--- Provided material ---

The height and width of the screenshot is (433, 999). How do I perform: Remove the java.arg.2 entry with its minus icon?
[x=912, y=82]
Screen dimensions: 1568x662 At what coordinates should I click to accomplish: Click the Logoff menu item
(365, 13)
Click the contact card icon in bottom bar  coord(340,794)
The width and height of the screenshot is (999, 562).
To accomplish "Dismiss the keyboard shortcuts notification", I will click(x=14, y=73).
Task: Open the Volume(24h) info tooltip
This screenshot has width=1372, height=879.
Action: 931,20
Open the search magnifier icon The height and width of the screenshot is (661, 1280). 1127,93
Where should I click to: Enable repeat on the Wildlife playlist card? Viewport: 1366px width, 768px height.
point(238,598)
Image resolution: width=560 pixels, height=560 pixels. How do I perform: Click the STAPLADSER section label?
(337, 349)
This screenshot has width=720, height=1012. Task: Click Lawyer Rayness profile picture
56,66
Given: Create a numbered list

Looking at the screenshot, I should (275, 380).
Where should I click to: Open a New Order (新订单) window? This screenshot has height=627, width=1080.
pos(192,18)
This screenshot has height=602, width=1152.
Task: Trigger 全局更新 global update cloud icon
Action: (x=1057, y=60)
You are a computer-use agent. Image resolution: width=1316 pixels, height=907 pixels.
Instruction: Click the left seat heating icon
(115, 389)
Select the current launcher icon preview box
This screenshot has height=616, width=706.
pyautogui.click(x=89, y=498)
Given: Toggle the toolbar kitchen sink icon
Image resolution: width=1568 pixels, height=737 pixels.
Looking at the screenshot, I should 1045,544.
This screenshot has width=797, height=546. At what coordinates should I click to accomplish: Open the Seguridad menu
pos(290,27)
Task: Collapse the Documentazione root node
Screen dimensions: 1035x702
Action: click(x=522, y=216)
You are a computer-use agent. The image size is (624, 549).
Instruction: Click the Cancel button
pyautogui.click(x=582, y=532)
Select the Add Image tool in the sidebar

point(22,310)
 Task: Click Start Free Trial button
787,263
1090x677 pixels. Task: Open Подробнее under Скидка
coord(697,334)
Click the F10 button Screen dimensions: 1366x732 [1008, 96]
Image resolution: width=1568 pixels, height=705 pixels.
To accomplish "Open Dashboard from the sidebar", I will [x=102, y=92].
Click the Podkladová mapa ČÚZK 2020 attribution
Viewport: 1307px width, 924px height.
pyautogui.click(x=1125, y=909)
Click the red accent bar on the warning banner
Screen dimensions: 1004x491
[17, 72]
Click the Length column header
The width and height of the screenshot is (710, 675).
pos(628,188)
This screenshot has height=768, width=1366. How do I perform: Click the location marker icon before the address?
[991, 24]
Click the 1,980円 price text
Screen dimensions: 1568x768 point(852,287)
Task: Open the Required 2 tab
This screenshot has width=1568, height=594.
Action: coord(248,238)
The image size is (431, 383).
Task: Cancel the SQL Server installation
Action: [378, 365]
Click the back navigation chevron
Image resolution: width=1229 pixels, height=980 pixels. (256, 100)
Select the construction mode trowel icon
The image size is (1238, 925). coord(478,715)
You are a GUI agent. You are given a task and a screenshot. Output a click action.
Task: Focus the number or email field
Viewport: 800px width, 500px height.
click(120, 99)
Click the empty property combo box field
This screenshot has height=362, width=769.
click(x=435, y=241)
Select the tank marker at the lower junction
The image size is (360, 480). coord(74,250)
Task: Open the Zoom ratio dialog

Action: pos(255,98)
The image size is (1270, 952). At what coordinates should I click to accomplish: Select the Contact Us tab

---

Problem:
Please edit the records above by replacing each "Viewport" with "Display" and leaving everything else the same.

Solved exercise:
The height and width of the screenshot is (433, 999). How do I perform: Remove the java.arg.2 entry with its minus icon?
[x=912, y=82]
Screen dimensions: 1568x662 At what coordinates should I click to accomplish: Click the Logoff menu item
(365, 13)
Click the contact card icon in bottom bar  coord(340,794)
The width and height of the screenshot is (999, 562).
To accomplish "Dismiss the keyboard shortcuts notification", I will click(x=14, y=73).
Task: Open the Volume(24h) info tooltip
This screenshot has width=1372, height=879.
Action: 931,20
Open the search magnifier icon The height and width of the screenshot is (661, 1280). 1127,93
Where should I click to: Enable repeat on the Wildlife playlist card? Display: 1366px width, 768px height.
point(238,598)
Image resolution: width=560 pixels, height=560 pixels. How do I perform: Click the STAPLADSER section label?
(337, 349)
This screenshot has width=720, height=1012. Task: Click Lawyer Rayness profile picture
56,66
Given: Create a numbered list

Looking at the screenshot, I should (275, 380).
Where should I click to: Open a New Order (新订单) window? This screenshot has height=627, width=1080.
pos(192,18)
This screenshot has height=602, width=1152.
Task: Trigger 全局更新 global update cloud icon
Action: (x=1057, y=60)
You are a computer-use agent. Image resolution: width=1316 pixels, height=907 pixels.
Instruction: Click the left seat heating icon
(115, 389)
Select the current launcher icon preview box
This screenshot has height=616, width=706.
pyautogui.click(x=89, y=498)
Given: Toggle the toolbar kitchen sink icon
Image resolution: width=1568 pixels, height=737 pixels.
Looking at the screenshot, I should 1045,544.
This screenshot has width=797, height=546. At what coordinates should I click to accomplish: Open the Seguridad menu
pos(290,27)
Task: Collapse the Documentazione root node
Screen dimensions: 1035x702
Action: click(x=522, y=216)
You are a computer-use agent. The image size is (624, 549).
Instruction: Click the Cancel button
pyautogui.click(x=582, y=532)
Select the Add Image tool in the sidebar

point(22,310)
 Task: Click Start Free Trial button
787,263
1090x677 pixels. Task: Open Подробнее under Скидка
coord(697,334)
Click the F10 button Screen dimensions: 1366x732 [1008, 96]
Image resolution: width=1568 pixels, height=705 pixels.
To accomplish "Open Dashboard from the sidebar", I will [x=102, y=92].
Click the Podkladová mapa ČÚZK 2020 attribution
Display: 1307px width, 924px height.
pyautogui.click(x=1125, y=909)
Click the red accent bar on the warning banner
Screen dimensions: 1004x491
[17, 72]
Click the Length column header
The width and height of the screenshot is (710, 675).
pos(628,188)
This screenshot has height=768, width=1366. How do I perform: Click the location marker icon before the address?
[991, 24]
Click the 1,980円 price text
Screen dimensions: 1568x768 point(852,287)
Task: Open the Required 2 tab
This screenshot has width=1568, height=594.
Action: coord(248,238)
The image size is (431, 383).
Task: Cancel the SQL Server installation
Action: [378, 365]
Click the back navigation chevron
Image resolution: width=1229 pixels, height=980 pixels. (256, 100)
Select the construction mode trowel icon
The image size is (1238, 925). coord(478,715)
You are a GUI agent. You are given a task and a screenshot. Output a click action.
Task: Focus the number or email field
Display: 800px width, 500px height.
click(120, 99)
Click the empty property combo box field
This screenshot has height=362, width=769.
click(x=435, y=241)
Select the tank marker at the lower junction
The image size is (360, 480). coord(74,250)
Task: Open the Zoom ratio dialog

Action: pos(255,98)
The image size is (1270, 952). At what coordinates should I click to accomplish: Select the Contact Us tab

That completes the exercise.